According to Mostaque, Stable Diffusion has more than 10 million users across all channels. On the other hand, its competitor Midjourney has the largest user base with a count of whopping 15 million users.

For the AI company ‘all that glitters is not gold’ stands corrected since its market supremacy and the ‘all for open source narrative’ has not been able to overshadow its mischief.

Not a happy anniversary

Alongside Stability AI’s recent $100 million funding and a dominant market share, several allegations from employees pinpoint to the CEO’s leadership shortcomings to reports of unpaid invoices amounting to $70,000 adding to the woes. Earlier this summer, Forbes published a bombastic exposé revealing inconsistency in Mostaque’s academic claim of him holding a master’s degree from Oxford.

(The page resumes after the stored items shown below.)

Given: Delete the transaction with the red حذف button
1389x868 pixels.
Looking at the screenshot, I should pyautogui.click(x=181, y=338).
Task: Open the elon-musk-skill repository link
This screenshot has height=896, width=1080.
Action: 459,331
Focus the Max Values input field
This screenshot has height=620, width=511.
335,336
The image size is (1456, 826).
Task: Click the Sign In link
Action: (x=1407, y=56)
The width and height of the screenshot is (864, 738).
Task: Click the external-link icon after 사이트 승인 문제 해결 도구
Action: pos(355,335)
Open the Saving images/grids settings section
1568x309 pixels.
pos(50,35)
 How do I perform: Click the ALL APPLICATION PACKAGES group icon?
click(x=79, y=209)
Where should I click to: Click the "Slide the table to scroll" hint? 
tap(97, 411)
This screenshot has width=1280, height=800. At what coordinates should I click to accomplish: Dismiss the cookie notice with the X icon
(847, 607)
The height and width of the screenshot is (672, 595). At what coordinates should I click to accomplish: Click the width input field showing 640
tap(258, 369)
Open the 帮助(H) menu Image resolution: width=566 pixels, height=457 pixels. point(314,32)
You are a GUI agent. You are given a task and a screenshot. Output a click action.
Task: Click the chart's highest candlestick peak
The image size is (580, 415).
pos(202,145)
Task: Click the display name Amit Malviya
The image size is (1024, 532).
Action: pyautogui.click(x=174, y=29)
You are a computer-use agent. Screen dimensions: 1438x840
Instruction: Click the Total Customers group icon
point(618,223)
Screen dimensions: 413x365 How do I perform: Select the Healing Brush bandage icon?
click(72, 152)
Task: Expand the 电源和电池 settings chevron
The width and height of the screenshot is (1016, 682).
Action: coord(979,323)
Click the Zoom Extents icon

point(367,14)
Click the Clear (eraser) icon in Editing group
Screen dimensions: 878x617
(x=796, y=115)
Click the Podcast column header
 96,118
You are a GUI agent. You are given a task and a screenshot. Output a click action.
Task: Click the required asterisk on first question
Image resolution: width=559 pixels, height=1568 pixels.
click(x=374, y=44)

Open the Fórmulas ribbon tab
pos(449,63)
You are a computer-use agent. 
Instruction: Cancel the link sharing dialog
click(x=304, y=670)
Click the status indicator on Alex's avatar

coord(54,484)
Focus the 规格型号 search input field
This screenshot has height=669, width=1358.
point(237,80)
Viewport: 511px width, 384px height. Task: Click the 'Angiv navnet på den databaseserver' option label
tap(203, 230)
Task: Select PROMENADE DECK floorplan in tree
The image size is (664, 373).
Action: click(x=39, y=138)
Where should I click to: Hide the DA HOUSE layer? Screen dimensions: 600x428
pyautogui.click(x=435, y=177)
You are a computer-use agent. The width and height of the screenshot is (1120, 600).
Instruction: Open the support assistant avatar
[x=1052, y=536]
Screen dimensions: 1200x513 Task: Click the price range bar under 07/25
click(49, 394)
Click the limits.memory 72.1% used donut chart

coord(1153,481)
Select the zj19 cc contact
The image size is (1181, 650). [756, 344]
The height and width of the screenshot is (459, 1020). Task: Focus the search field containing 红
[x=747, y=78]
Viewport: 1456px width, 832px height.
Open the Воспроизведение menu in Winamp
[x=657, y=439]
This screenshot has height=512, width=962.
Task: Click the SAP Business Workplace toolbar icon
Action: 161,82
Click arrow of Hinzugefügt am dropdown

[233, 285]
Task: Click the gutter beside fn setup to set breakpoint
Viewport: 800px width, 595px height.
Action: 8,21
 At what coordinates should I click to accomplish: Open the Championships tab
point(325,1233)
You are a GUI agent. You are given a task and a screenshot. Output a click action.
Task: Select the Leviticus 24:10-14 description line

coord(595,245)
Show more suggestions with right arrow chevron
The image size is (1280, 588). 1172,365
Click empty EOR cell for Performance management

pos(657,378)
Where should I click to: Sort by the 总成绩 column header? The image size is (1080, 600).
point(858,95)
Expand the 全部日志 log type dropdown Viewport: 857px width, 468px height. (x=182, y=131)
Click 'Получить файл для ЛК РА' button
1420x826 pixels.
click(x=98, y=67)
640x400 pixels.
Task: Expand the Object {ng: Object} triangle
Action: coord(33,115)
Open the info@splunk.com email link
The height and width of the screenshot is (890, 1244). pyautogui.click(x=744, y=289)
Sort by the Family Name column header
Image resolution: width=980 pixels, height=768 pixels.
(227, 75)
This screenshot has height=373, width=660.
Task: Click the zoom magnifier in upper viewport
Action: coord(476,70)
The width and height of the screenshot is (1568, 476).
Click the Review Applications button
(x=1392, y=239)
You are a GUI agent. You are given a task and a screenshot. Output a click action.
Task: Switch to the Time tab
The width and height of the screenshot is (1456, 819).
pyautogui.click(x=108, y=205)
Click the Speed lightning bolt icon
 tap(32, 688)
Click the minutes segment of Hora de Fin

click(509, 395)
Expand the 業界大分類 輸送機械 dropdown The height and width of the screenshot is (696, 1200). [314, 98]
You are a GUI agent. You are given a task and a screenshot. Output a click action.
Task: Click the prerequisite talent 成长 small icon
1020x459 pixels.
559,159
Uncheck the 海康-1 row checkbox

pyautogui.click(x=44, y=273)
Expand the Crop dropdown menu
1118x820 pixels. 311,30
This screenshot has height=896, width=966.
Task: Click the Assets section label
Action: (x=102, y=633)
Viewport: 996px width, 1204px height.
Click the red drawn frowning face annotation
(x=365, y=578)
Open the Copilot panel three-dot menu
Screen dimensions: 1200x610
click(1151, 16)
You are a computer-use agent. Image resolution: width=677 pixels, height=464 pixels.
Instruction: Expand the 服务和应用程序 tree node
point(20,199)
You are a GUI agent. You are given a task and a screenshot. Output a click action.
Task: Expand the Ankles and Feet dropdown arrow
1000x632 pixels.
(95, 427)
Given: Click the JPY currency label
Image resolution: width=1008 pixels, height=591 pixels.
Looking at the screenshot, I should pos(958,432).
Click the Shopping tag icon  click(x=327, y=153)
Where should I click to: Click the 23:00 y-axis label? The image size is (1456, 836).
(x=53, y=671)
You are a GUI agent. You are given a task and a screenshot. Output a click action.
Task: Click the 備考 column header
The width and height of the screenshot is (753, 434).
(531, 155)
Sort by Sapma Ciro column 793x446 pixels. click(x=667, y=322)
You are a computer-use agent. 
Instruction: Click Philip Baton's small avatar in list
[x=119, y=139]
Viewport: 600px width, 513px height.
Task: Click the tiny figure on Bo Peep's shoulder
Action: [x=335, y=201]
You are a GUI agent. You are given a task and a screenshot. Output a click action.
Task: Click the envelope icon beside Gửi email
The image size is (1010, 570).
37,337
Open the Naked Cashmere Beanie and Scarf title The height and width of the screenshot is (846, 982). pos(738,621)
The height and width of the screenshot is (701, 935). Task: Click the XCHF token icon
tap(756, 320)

While the AI startup is dealing with internal struggles, it has been leaning hard on its open source approach for the experimental community and remains laudable. Just within a year, the company has launched a bunch of tools — the latest — an open-source version of DreamStudio, a commercial interface for Stable Diffusion. Moreover, versions of the model have been freely available to download and tinker with since its release in August 2022. Earlier this year, the company also released a suite of open-source large language models collectively called StableLM.

A messy mixed reality

AI art generation tools are making prize-winning pictures, comic books, and glossy magazine covers but has also become an epicentre of legal battles. Apart from its popularity concerns over privacy, misinformation and problematic lack of context have been raised at several instances.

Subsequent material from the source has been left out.